Finesse sometimes means turning the other cheek. It means listening honestly to people when they’re hurt and perhaps not using all their words carefully. It means always listening to their heart and only sometimes their mouth. Finesse often merits a sublimation of our ego but not our self worth. Sometimes, biting our tongue or focusing on what’s important requires us to take an extra deep breath and assume that calmness and patience will bring the best results in the end. Slow and steady wins the race. The turtle knew what it was talking about in its race with the hare. That turtle had game. 

Finesse is the art of diplomacy. It is an attentional effort. It is a recognition of the “fine-ness” of the good behaviors which others sometimes model for us and choosing to build upon them for ourselves, as a life practice. That kind of positive action has a ripple effect. Be a lighthouse of it. 

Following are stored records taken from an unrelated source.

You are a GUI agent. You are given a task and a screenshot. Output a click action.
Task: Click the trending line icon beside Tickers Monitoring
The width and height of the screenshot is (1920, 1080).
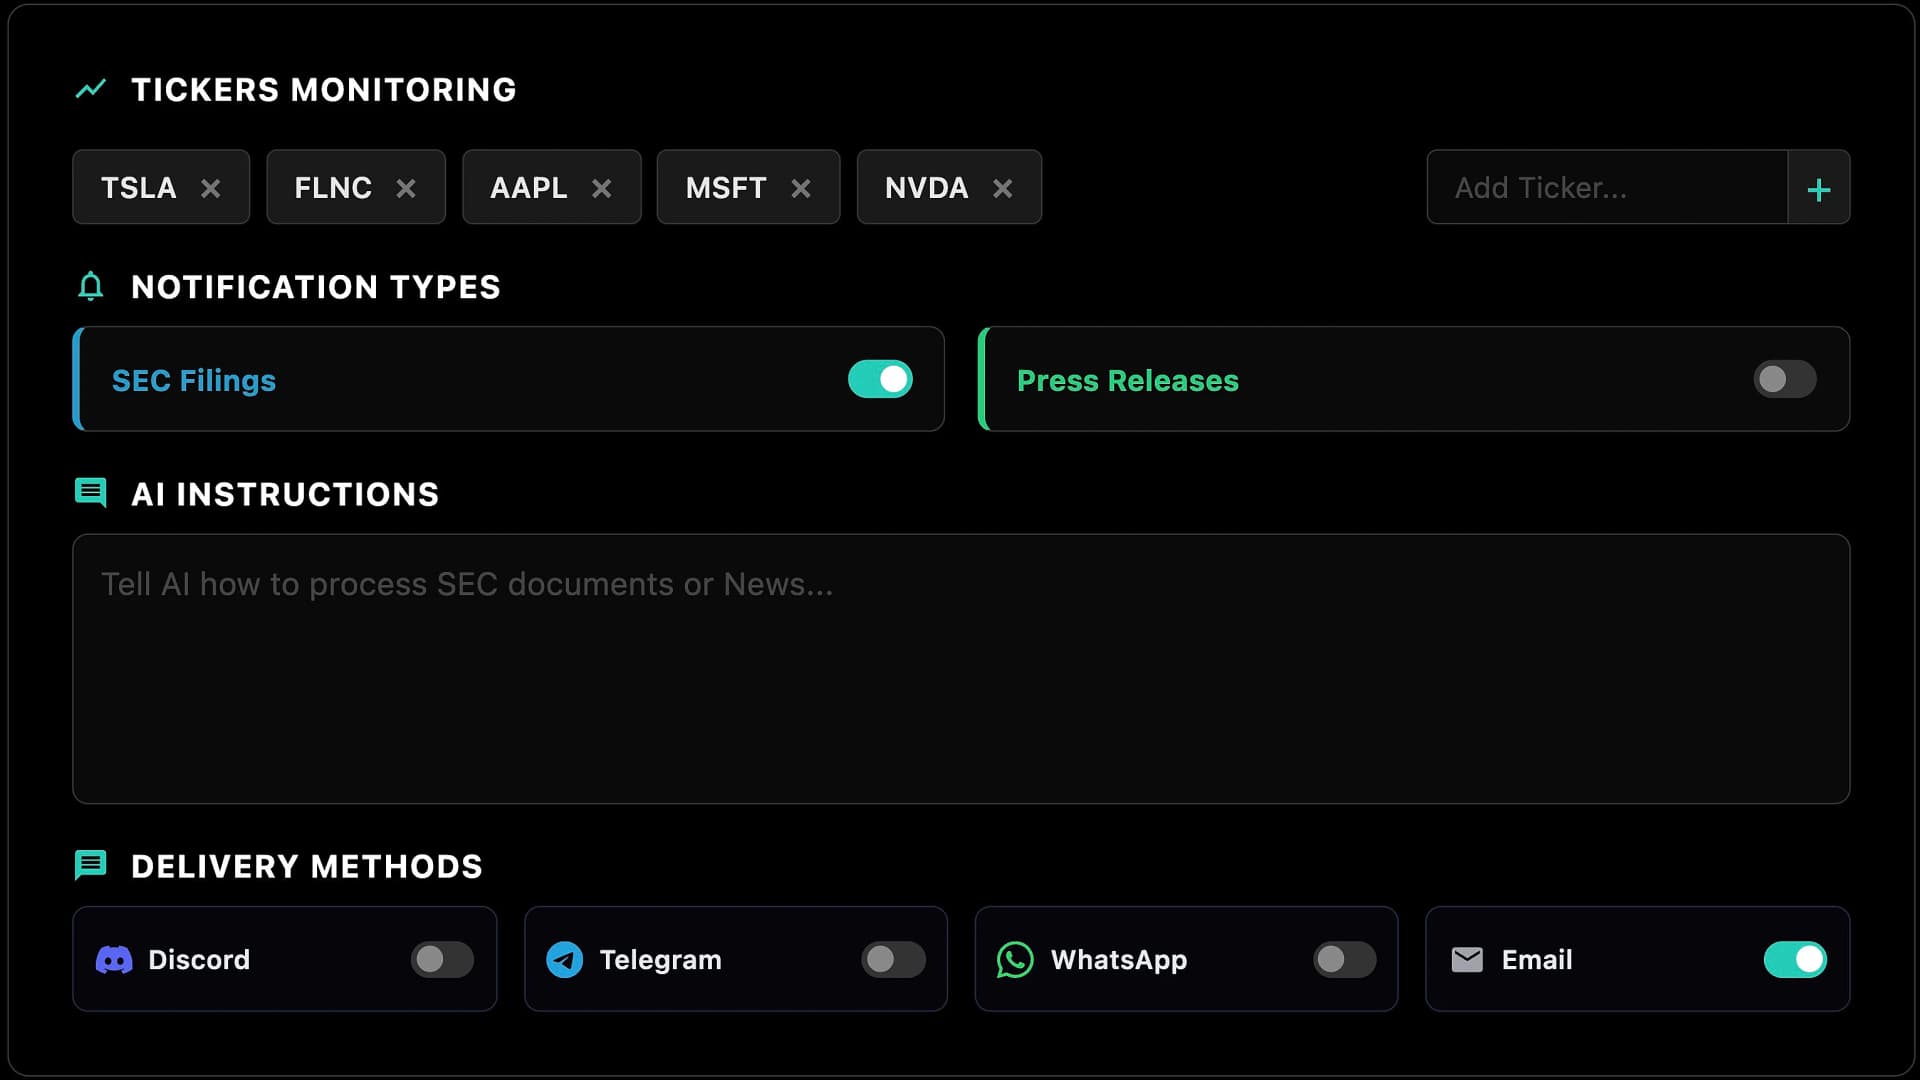click(91, 89)
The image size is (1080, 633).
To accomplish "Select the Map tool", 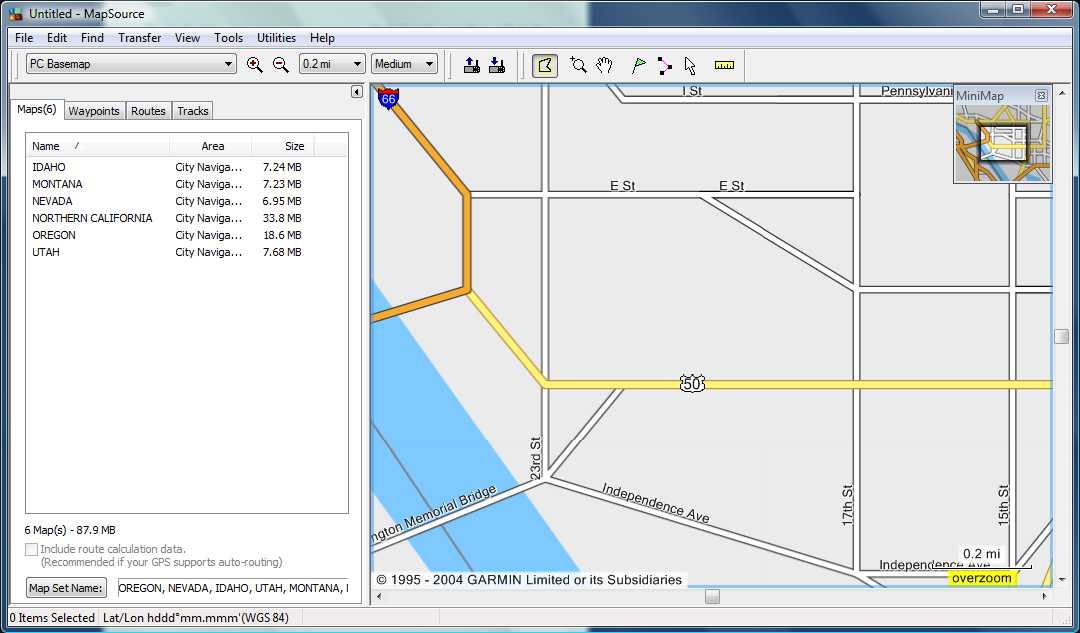I will click(x=545, y=65).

It’s a rather dramatic and sweeping word, finesse. It has a style to it even in the lettering. It has a mission. It wants to accomplish an objective with skill and deftness and grace. And it clearly wishes to be noticed for it. 

It’s fun to do things with style when you can manage it. 

Several years ago I was working with my afterschool kids setting up a zombie festival on a horribly rainy day near Halloween. As the start time approached, I was clipping stage lights to a ceiling pipe while standing on the nearly-upper rung of a 12’ tall ladder resting against the wall inside the venue where a concert was to be held. 

When the base of the ladder suddenly began to slide away from the wall on the slippery floor I instinctively grabbed the end of the pipe only to realize it was the tail end of a sprinkler. The pipe broke about six feet back and the venue began to flood. But as the ladder fell to the floor I held fast to the end of the pipe and gently lowered myself to the ground like Mary Poppins sticking the landing. That was finesse.

Perhaps that’s not the best example. But if I had fallen and truly injured myself it would’ve made the evening far more complicated and dramatic. It certainly would’ve had a longer lasting negative impact on my life rather than end up just a funny story. That’s what finesse is supposed to accomplish: As much ease as we can muster under the circumstances.

The fire department came quickly enough and with a whole team of us on site squeegeeing out the water onto Main Street we got it taken care of so quickly the laminate flooring didn’t even have time to get wrecked. Of course I don’t take credit for that with my stylish landing, but it makes for a good story.  

Allow for the possibility that all shall be well in the end if only we hold tight to our principles and practice them. Life is better if we can manage it. It’s easy to say though hard to do. But try it anyway and in whatever small ways you can manage. Learn how to choose your words carefully and and with empathy. Learn to listen honestly. Finesse takes practice just like for any athlete or chef. It is a deliberate building of our skill set toward the goal of navigating our lives with greater satisfaction and ease. Choose it for yourself.